Maisie knew he meant her to smile, but she couldn’t.
“We can perhaps engage one woman for the BBC under the new regime, to broadcast solely to women, guiding them appropriately. An aristocrat, perhaps, so she commands authority and need only volunteer.”
“Ah, they mean to put you out of work, methinks!” said Simon, chuckling. “This is capital.”
“It’s not funny,” Maisie whispered.
“And we will certainly see that the press is more responsible as well. Some of what these so-called journalists are allowed to publish is virtually obscene.”
Rather depends upon how you define the word, I think.
“I think the blighter means to insult me,” Simon whispered, delighted.
Maisie saw a teapot-shaped man in a bowler hat gazing at them with an intent frown. Her heart chilled. People of a certain class knew their own, and a City man might recognize members of the aristocracy. And Simon had a face one remembered.
“We are going to save our country, and we will begin by insisting that the truth be told,” the Lion assured everyone with a warm smile.
The truth. Their truth. So different from the truth as Hilda saw it. As Maisie saw it. As most, she hoped, saw it. But she didn’t know.
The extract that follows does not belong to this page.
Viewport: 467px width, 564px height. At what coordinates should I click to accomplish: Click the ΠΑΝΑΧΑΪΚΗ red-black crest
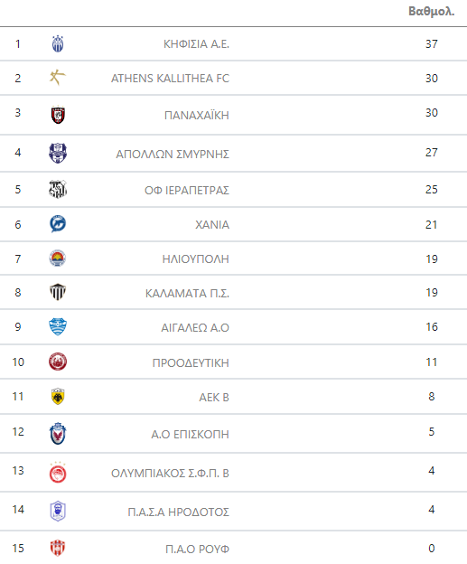tap(58, 115)
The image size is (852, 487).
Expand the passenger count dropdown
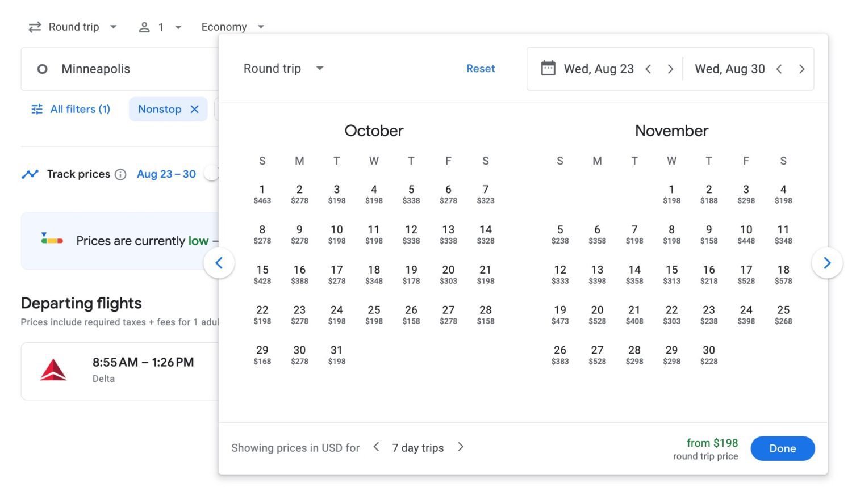click(x=161, y=27)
Maisie’s fingers twitched. She needed a pencil. She needed to write. It wasn’t going to wait. And that man was still looking at them, with the look of one who wanted to introduce himself.
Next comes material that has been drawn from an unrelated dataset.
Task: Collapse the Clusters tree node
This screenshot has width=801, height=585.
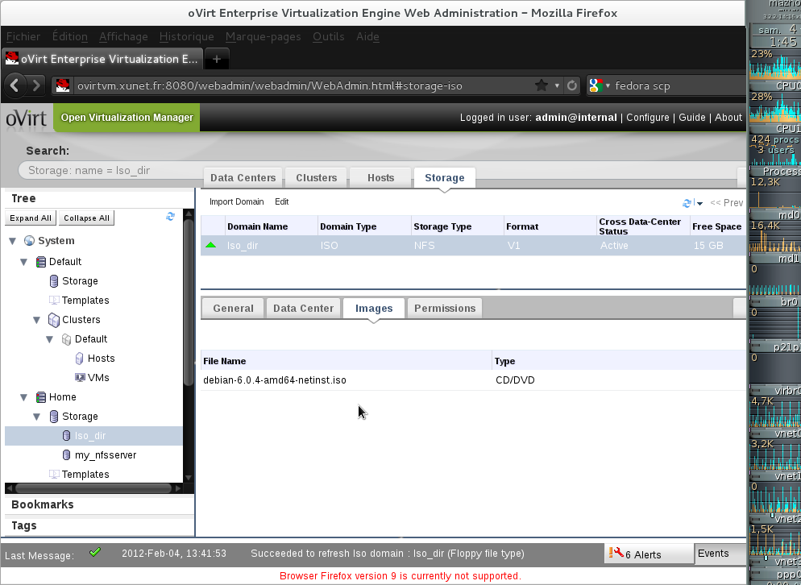Action: (x=37, y=320)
“I’ve got a merciless headache,” she whispered, reflexively pleased by her first usage of the standard women’s social maneuver. “I think I’ve got to get home.”
Simon promptly proved what it meant to have been inculcated in gentlemanly gallantry since the swaddling stage. Within seconds they were on the street and he had hailed a cab, though she insisted she could manage with the tram.
“I’m grateful to you, Maisie, really. Another minute and they’d have stoned me to death.” He laughed, then took her hand and kissed it, gazing into her eyes.
The treacherous fist in her chest clawed its way to her brain and nearly made her say, “I feel better now. Let’s go anywhere, everywhere, now, forever.”
But she was too dazed to form words, and he skillfully handed the driver some money and her into the cab and, with one lingering look, was gone.
The fist inside settled down and her fingers closed around her pencil. Words flowing across the blue lines in her boxy, conscientious script.
“Could the Fear of Communism Lead to Something Worse? Would the British People Willingly Sacrifice Hard-Won Freedoms for This False Fear? Thoughts from a Canadian.”
She stared at that for a moment and amended:
“A Canadian-American.”
She had no idea where she meant these words to end up. It didn’t matter. She just kept writing, and writing, and was still writing when she got out of the cab, as she walked through the door, and by the dim light in the sitting room, not noticing that her fingers were growing cramped and she hadn’t even taken off her hat.
THIRTEEN
Maisie was pacing outside Savoy Hill when Hilda sauntered up.
“I’ve got to speak with you. Can we go inside the chapel a minute?”
“My goodness, Miss Musgrave, how very cloak-and-daggerish!” Hilda, always delighted with novelty, was glad to accommodate. They were as alone as Maisie hoped; the chapel’s only other occupant was a red squirrel, genuflecting over an abandoned sandwich.
“Miss Matheson, I’ve been reading the Radio Times every week, cover to cover—”
“Oh, and here I thought you liked yourself,” Hilda said, eyes dancing.
Maisie refused to smile.
“The thing is, I’ve been noticing these, well, adverts of sorts, for meetings. I’ve typed them all up so you can see.” Hilda glanced at the notes and back at Maisie, encouraging her to go on. “And I went along, and it seems to be a branch of the Fascists. Or a splinter, perhaps. Anyway, the DG’s friend Mr. Hoppel was there, and he works for Siemens, and you had once thought . . .”
Hilda exhaled heavily and leaned against the baptismal font.
“Well, well, well. You’ve been having quite an extracurricular time of things.”
“What do you make of it?” Maisie asked.
“What do you make of it?” Hilda countered.
“Oh, don’t do that, Miss Matheson, not this time, please!”
“I certainly shall! You’ve not taken up spying as a lark. You know there’s likely something afoot. So? What are your instincts suggesting?”
“They were your instincts. They came from that German pamphlet you had.”
“I’m well aware. Go on.”
“All right. Well, last night, I was out with, well, a fellow—”
“The Honorable Mr. Brock-Morland?”
Maisie nearly toppled into a pew. “How on earth did you know?”